Go by Example

Spawning Processes

exec.Command runs a subprocess - use separate string arguments, not shell interpolation, to prevent command injection from user-supplied input.

exec.Command creates a *exec.Cmd that represents an external process. The arguments are passed directly to execve - no shell is involved, so shell metacharacters are inert. Run the command with Output (captures stdout), Run (waits for completion), or Start + Wait (async).

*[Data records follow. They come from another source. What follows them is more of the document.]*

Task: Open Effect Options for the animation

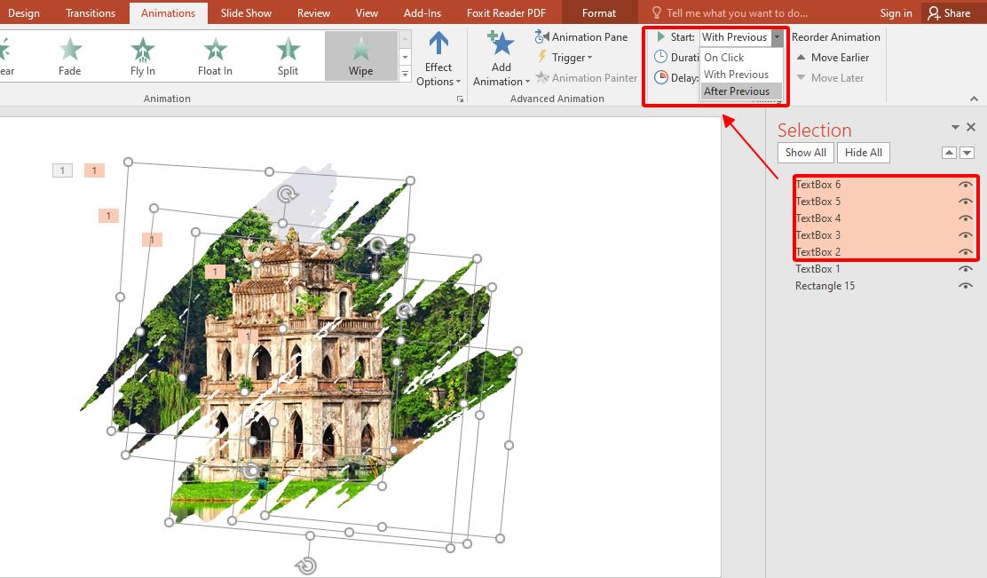Action: point(438,56)
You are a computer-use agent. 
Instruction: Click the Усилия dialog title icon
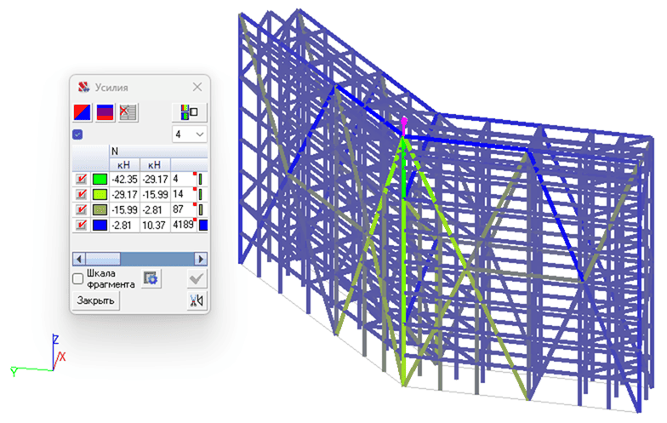[83, 87]
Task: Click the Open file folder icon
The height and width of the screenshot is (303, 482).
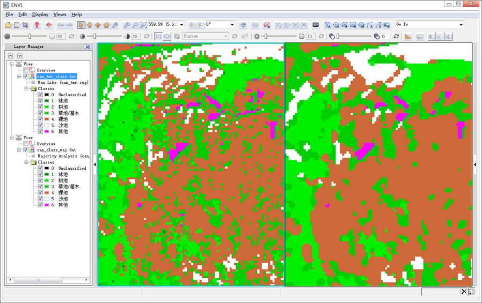Action: click(8, 25)
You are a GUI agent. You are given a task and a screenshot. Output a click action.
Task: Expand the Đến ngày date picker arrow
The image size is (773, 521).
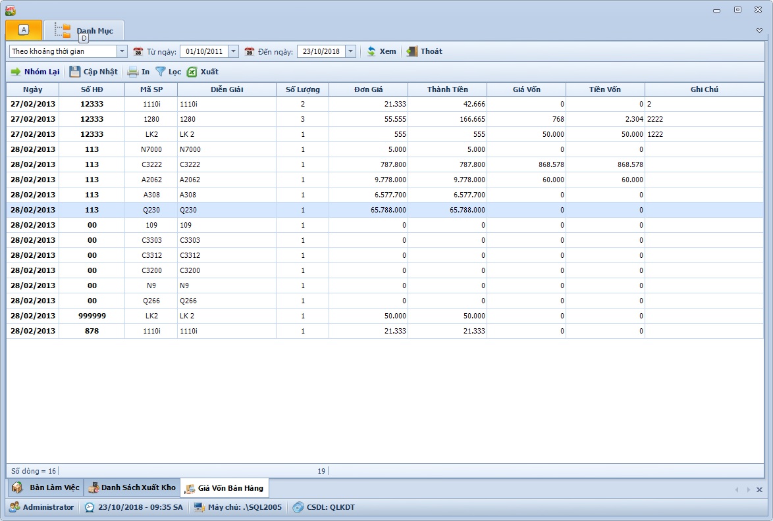coord(350,51)
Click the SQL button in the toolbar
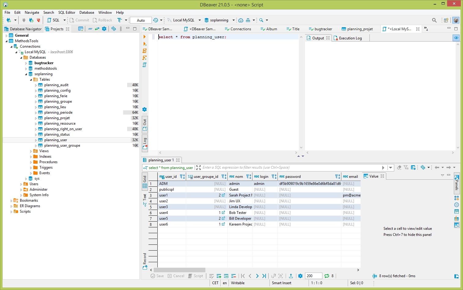This screenshot has width=463, height=290. [53, 20]
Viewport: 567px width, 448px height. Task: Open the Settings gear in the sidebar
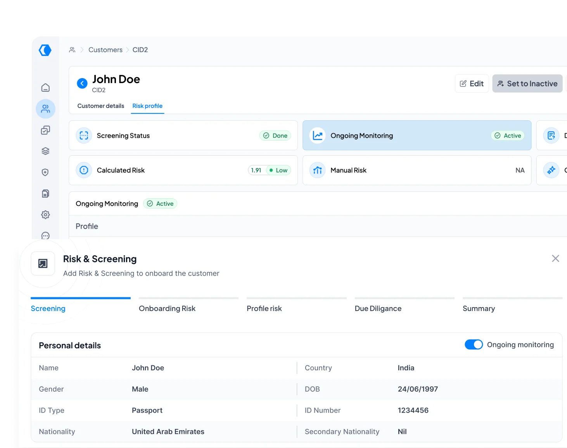(x=45, y=215)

Cmd.Output runs the command, waits for it to finish, and returns stdout as a byte slice. Cmd.CombinedOutput captures both stdout and stderr together.

package main
 
import (
    "fmt"
    "os/exec"
)
 
func main() {
    out, err := exec.Command("ls", "-la", "/tmp").Output()
    if err != nil {
        fmt.Println("error:", err)
        return
    }
    fmt.Print(string(out))
}

Cmd.Start launches the process asynchronously. Cmd.Wait blocks until it exits and collects the exit code. Use this pattern when you want to do other work while the subprocess runs, or when you need to stream output.

package main
 
import (
    "fmt"
    "os/exec"
)
 
func main() {
    cmd := exec.Command("sleep", "1")
    if err := cmd.Start(); err != nil {
        fmt.Println("start error:", err)
        return
    }
    fmt.Println("process started, pid:", cmd.Process.Pid)
 
    if err := cmd.Wait(); err != nil {
        fmt.Println("wait error:", err)
        return
    }
    fmt.Println("process finished")
}

Pipe stdout and stderr for streaming output. Attach os.Stdin to allow the subprocess to receive user input.

package main
 
import (
    "fmt"
    "os"
    "os/exec"
)
 
func main() {
    cmd := exec.Command("go", "version")
    cmd.Stdout = os.Stdout
    cmd.Stderr = os.Stderr
 
    if err := cmd.Run(); err != nil {
        fmt.Println("error:", err)
        return
    }
}

In production

Never interpolate user input into exec.Command as a shell string - pass arguments as separate strings (exec.Command("ls", "-la", userPath)) which are exec'd directly without a shell interpreter. Shell injection (exec.Command("sh", "-c", "ls "+userInput)) is the most common security vulnerability in process-spawning code and allows arbitrary command execution when userInput contains shell metacharacters. For the rare case where you genuinely need a shell (pipelines, glob expansion), validate and sanitize input aggressively or use a subprocess allowlist. Always set a timeout via context.WithTimeout and pass the context to exec.CommandContext - a subprocess that hangs indefinitely holds the goroutine and its resources. Check the error from cmd.Wait: it is non-nil for non-zero exit codes, which are often meaningful (grep returns 1 when no match is found). To capture the exit code specifically, use var exitErr *exec.ExitError; errors.As(err, &exitErr) and inspect exitErr.ExitCode().